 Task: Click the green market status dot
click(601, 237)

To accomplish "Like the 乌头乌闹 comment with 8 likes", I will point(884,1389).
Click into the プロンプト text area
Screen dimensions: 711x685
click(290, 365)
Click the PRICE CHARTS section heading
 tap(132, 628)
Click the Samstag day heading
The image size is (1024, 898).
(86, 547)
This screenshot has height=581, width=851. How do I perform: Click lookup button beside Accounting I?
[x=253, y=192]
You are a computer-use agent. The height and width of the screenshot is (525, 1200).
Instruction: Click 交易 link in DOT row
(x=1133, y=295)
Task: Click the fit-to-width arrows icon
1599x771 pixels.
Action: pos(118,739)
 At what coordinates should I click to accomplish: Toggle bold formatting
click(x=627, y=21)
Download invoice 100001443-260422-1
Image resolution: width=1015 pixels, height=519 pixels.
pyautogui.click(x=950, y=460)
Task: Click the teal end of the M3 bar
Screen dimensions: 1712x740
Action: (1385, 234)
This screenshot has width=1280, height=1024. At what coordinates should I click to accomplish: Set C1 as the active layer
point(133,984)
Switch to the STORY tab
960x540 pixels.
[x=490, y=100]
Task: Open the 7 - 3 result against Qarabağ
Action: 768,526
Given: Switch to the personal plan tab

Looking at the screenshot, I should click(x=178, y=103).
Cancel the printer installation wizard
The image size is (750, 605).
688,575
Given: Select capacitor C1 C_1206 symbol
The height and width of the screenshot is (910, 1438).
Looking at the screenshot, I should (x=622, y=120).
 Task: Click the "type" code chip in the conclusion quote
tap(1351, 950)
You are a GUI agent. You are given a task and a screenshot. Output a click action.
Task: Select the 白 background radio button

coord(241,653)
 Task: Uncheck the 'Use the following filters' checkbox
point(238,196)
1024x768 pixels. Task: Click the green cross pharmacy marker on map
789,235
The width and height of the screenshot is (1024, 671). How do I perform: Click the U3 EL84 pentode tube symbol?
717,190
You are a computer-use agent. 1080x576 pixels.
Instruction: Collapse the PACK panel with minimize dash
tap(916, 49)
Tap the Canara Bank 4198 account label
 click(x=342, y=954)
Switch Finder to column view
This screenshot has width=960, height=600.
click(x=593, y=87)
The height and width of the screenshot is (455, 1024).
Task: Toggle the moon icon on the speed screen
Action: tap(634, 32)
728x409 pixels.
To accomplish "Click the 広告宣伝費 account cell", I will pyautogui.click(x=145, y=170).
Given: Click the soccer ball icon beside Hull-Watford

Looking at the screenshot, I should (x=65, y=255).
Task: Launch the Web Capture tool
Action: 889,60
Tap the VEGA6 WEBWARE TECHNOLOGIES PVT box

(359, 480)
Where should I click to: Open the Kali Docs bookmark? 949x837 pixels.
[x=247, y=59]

- - - -

** EXERCISE PROMPT **
In the listing above, find the line containing "Instruction: Click 交易 link in DOT row" and the line containing "Switch to the STORY tab", then repeat those two lines and everything between them exactly.

** REPLY **
Instruction: Click 交易 link in DOT row
(x=1133, y=295)
Task: Click the fit-to-width arrows icon
1599x771 pixels.
Action: pos(118,739)
 At what coordinates should I click to accomplish: Toggle bold formatting
click(x=627, y=21)
Download invoice 100001443-260422-1
Image resolution: width=1015 pixels, height=519 pixels.
pyautogui.click(x=950, y=460)
Task: Click the teal end of the M3 bar
Screen dimensions: 1712x740
Action: (1385, 234)
This screenshot has width=1280, height=1024. At what coordinates should I click to accomplish: Set C1 as the active layer
point(133,984)
Switch to the STORY tab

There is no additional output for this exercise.